How Nerve Irritation Shows Up in the Pelvis
Nerves in the pelvic region need to move and glide with your body. When they become irritated or restricted, symptoms can include:
- Burning pelvic pain
- Pain with sitting
- Zinging or sharp sensations
- Pain with intercourse
This is commonly associated with nerves like:
- Pudendal nerve
- Obturator nerve
- Sciatic nerve
And it does not always show up clearly on imaging or testing.
Why This Gets Missed (and Why You Keep Getting the Same Advice)
If everything looks “normal,” most people are told to:
- Strengthen
- Stretch
- Relax
But if a nerve is irritated:
- Muscles will tighten around it
- Symptoms won’t fully resolve
- Progress feels inconsistent
So you end up treating the pelvic floor… without addressing what’s actually driving the problem.
Why Sitting Makes Pelvic Pain Worse
This is one of the biggest clues. If your pelvic pain is worse with sitting, it’s often not random. Sitting can:
- Increase pressure around pelvic nerves
- Reduce space for nerve movement
- Irritate already sensitive tissue
This is especially common with pudendal nerve irritation.

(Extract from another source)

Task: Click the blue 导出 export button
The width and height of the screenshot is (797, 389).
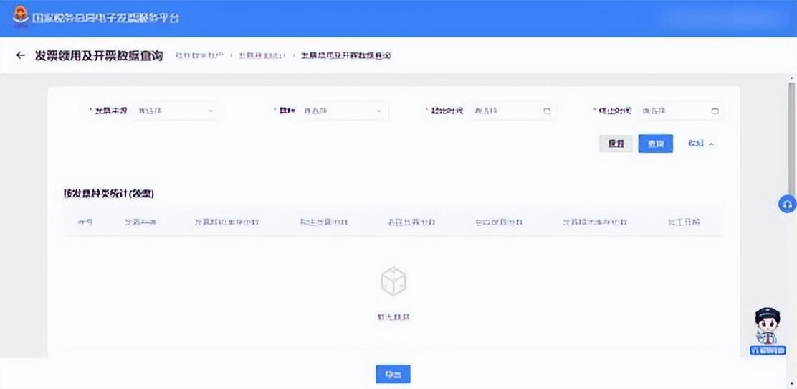Action: (393, 374)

What Pelvic Health Physical Therapy Should Be Looking At
A proper evaluation should go beyond just pelvic floor strength. It should assess:
- Nerve mobility
- Movement patterns
- Tissue restrictions along nerve pathways
- How symptoms change with position
A more complete pelvic health approach may include:
- Manual therapy
- Neural mobility work
- Movement retraining
- Desensitization strategies
When This Might Be What You’re Dealing With
This pattern is common if:
- Your pelvic pain feels burning or sharp
- Sitting makes symptoms worse
- Symptoms move or change location
- You’ve been told everything is normal
- Stretching or strengthening hasn’t worked
This is often the missing piece in persistent pelvic pain.

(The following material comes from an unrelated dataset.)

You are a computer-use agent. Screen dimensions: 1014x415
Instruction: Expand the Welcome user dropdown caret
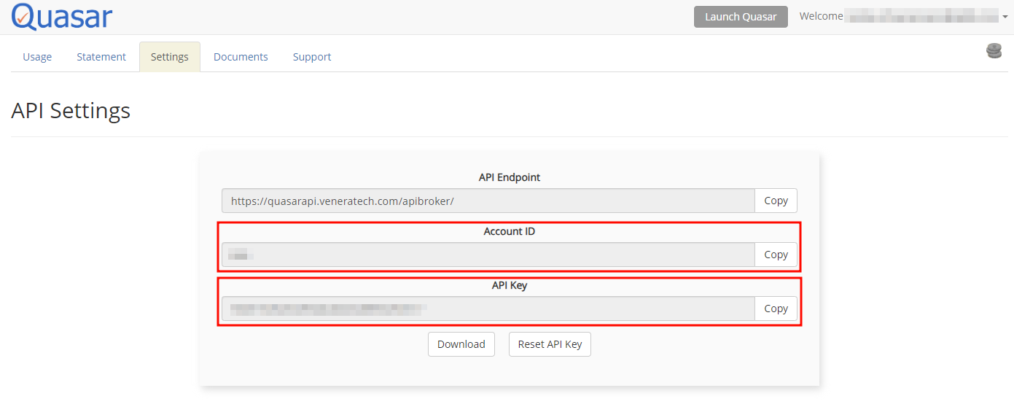tap(1005, 17)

Why This Matters for Recovery
If nerve irritation is part of the issue, treatment needs to reflect that. Otherwise:
- You keep chasing symptoms
- Relief is temporary
- Progress stalls
When nerve mobility and sensitivity are addressed, patients often see:
- Reduced pain intensity
- Improved tolerance to sitting and movement
- More consistent progress
Pelvic Health Physical Therapy in Atlanta
If you’re dealing with ongoing pelvic pain in Atlanta that doesn’t fully make sense, it may be time to look beyond the pelvic floor alone. At Femina Atlanta, we focus on identifying what is actually driving your symptoms so treatment is more targeted and effective.
FAQ
Why do I have pelvic pain if everything is normal?
Pelvic pain can be related to nerve irritation or sensitivity, which does not always show up on imaging or testing.
Why does my pelvic pain feel sharp or burning?
Burning or sharp pelvic pain is often associated with nerve involvement rather than muscle tightness alone.
Why does sitting make pelvic pain worse?
Sitting can increase pressure on pelvic nerves and contribute to irritation, especially in cases involving the pudendal nerve.
Is this just a tight pelvic floor?
Not always. Muscle tension can be present, but nerve irritation is often a key driver of symptoms.
Research continues to support the role of the nervous system and peripheral nerve sensitivity in persistent pelvic pain, particularly when symptoms are disproportionate to findings on imaging or testing.
References
- Clifford J. Woolf. Central sensitization and pain processing. Pain.
- Jo Nijs et al. Central sensitization in chronic pain. Pain Physician.
- Michael Shacklock. Clinical Neurodynamics.
- David Butler. The Sensitive Nervous System.
- Caroline F. Pukall et al. Neurobiology of pelvic pain. Nat Rev Urol.